Without any alteration, retype the records that appear below.

Stored records:
________

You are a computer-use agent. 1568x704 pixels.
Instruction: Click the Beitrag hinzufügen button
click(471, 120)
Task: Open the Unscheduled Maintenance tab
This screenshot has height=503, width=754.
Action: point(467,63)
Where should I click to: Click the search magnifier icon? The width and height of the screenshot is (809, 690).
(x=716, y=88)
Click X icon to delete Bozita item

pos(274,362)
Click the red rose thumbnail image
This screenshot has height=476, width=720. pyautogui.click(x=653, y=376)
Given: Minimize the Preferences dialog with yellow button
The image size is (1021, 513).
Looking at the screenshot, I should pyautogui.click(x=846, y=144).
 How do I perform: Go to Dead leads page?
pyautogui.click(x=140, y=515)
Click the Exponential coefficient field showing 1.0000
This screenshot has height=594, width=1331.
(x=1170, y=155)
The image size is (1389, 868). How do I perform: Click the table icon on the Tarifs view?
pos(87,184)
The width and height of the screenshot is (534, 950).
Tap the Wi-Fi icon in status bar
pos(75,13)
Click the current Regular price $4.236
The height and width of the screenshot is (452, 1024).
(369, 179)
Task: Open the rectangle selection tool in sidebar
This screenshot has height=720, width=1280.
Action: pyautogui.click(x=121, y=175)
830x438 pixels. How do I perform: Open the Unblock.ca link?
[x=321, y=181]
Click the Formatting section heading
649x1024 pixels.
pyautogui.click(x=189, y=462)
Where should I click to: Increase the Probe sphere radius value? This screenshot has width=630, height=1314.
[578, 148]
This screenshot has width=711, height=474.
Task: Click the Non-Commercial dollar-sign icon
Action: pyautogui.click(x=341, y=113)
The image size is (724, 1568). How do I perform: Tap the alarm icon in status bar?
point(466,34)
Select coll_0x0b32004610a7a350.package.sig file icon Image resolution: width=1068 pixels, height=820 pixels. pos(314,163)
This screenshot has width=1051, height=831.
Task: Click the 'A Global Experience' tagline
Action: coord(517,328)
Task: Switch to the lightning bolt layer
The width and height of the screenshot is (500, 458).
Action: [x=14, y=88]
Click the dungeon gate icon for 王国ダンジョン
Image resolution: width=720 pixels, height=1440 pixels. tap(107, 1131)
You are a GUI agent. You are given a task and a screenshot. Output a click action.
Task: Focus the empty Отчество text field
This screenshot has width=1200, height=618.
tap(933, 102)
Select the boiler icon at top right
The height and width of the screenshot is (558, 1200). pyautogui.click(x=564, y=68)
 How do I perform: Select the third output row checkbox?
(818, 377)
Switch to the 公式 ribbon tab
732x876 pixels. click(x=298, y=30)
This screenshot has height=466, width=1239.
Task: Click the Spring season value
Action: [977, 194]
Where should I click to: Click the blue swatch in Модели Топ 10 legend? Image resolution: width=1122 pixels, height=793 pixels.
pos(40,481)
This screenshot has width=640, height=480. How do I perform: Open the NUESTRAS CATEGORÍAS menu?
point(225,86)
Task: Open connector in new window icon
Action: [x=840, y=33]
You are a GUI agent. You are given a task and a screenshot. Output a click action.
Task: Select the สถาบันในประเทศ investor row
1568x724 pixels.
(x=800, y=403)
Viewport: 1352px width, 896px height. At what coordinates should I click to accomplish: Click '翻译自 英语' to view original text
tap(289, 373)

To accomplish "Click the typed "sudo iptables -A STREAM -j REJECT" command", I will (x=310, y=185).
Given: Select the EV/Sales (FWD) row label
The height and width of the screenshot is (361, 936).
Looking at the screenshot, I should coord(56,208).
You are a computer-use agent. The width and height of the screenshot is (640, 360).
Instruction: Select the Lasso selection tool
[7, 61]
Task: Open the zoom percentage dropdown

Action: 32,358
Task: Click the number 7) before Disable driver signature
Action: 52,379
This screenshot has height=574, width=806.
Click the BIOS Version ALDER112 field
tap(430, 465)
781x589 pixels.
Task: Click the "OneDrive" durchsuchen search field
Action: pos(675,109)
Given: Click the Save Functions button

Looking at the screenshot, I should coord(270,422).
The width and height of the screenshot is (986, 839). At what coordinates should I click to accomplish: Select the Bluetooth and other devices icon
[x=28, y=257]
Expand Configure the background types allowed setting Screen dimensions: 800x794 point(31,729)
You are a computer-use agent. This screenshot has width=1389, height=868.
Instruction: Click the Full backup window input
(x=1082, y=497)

________

### Exercise response:
You are a computer-use agent. 1568x704 pixels.
Instruction: Click the Beitrag hinzufügen button
click(471, 120)
Task: Open the Unscheduled Maintenance tab
This screenshot has height=503, width=754.
Action: point(467,63)
Where should I click to: Click the search magnifier icon? The width and height of the screenshot is (809, 690).
(x=716, y=88)
Click X icon to delete Bozita item

pos(274,362)
Click the red rose thumbnail image
This screenshot has height=476, width=720. pyautogui.click(x=653, y=376)
Given: Minimize the Preferences dialog with yellow button
The image size is (1021, 513).
Looking at the screenshot, I should pyautogui.click(x=846, y=144).
 How do I perform: Go to Dead leads page?
pyautogui.click(x=140, y=515)
Click the Exponential coefficient field showing 1.0000
This screenshot has height=594, width=1331.
(x=1170, y=155)
The image size is (1389, 868). How do I perform: Click the table icon on the Tarifs view?
pos(87,184)
The width and height of the screenshot is (534, 950).
Tap the Wi-Fi icon in status bar
pos(75,13)
Click the current Regular price $4.236
The height and width of the screenshot is (452, 1024).
(369, 179)
Task: Open the rectangle selection tool in sidebar
This screenshot has height=720, width=1280.
Action: pyautogui.click(x=121, y=175)
830x438 pixels. How do I perform: Open the Unblock.ca link?
[x=321, y=181]
Click the Formatting section heading
649x1024 pixels.
pyautogui.click(x=189, y=462)
Where should I click to: Increase the Probe sphere radius value? This screenshot has width=630, height=1314.
[578, 148]
This screenshot has width=711, height=474.
Task: Click the Non-Commercial dollar-sign icon
Action: pyautogui.click(x=341, y=113)
The image size is (724, 1568). How do I perform: Tap the alarm icon in status bar?
point(466,34)
Select coll_0x0b32004610a7a350.package.sig file icon Image resolution: width=1068 pixels, height=820 pixels. pos(314,163)
This screenshot has width=1051, height=831.
Task: Click the 'A Global Experience' tagline
Action: coord(517,328)
Task: Switch to the lightning bolt layer
The width and height of the screenshot is (500, 458).
Action: [x=14, y=88]
Click the dungeon gate icon for 王国ダンジョン
Image resolution: width=720 pixels, height=1440 pixels. tap(107, 1131)
You are a GUI agent. You are given a task and a screenshot. Output a click action.
Task: Focus the empty Отчество text field
This screenshot has width=1200, height=618.
tap(933, 102)
Select the boiler icon at top right
The height and width of the screenshot is (558, 1200). pyautogui.click(x=564, y=68)
 How do I perform: Select the third output row checkbox?
(818, 377)
Switch to the 公式 ribbon tab
732x876 pixels. click(x=298, y=30)
This screenshot has height=466, width=1239.
Task: Click the Spring season value
Action: [977, 194]
Where should I click to: Click the blue swatch in Модели Топ 10 legend? Image resolution: width=1122 pixels, height=793 pixels.
pos(40,481)
This screenshot has width=640, height=480. How do I perform: Open the NUESTRAS CATEGORÍAS menu?
point(225,86)
Task: Open connector in new window icon
Action: [x=840, y=33]
You are a GUI agent. You are given a task and a screenshot. Output a click action.
Task: Select the สถาบันในประเทศ investor row
1568x724 pixels.
(x=800, y=403)
Viewport: 1352px width, 896px height. At what coordinates should I click to accomplish: Click '翻译自 英语' to view original text
tap(289, 373)

To accomplish "Click the typed "sudo iptables -A STREAM -j REJECT" command", I will (x=310, y=185).
Given: Select the EV/Sales (FWD) row label
The height and width of the screenshot is (361, 936).
Looking at the screenshot, I should coord(56,208).
You are a computer-use agent. The width and height of the screenshot is (640, 360).
Instruction: Select the Lasso selection tool
[7, 61]
Task: Open the zoom percentage dropdown

Action: 32,358
Task: Click the number 7) before Disable driver signature
Action: 52,379
This screenshot has height=574, width=806.
Click the BIOS Version ALDER112 field
tap(430, 465)
781x589 pixels.
Task: Click the "OneDrive" durchsuchen search field
Action: pos(675,109)
Given: Click the Save Functions button

Looking at the screenshot, I should coord(270,422).
The width and height of the screenshot is (986, 839). At what coordinates should I click to accomplish: Select the Bluetooth and other devices icon
[x=28, y=257]
Expand Configure the background types allowed setting Screen dimensions: 800x794 point(31,729)
You are a computer-use agent. This screenshot has width=1389, height=868.
Instruction: Click the Full backup window input
(x=1082, y=497)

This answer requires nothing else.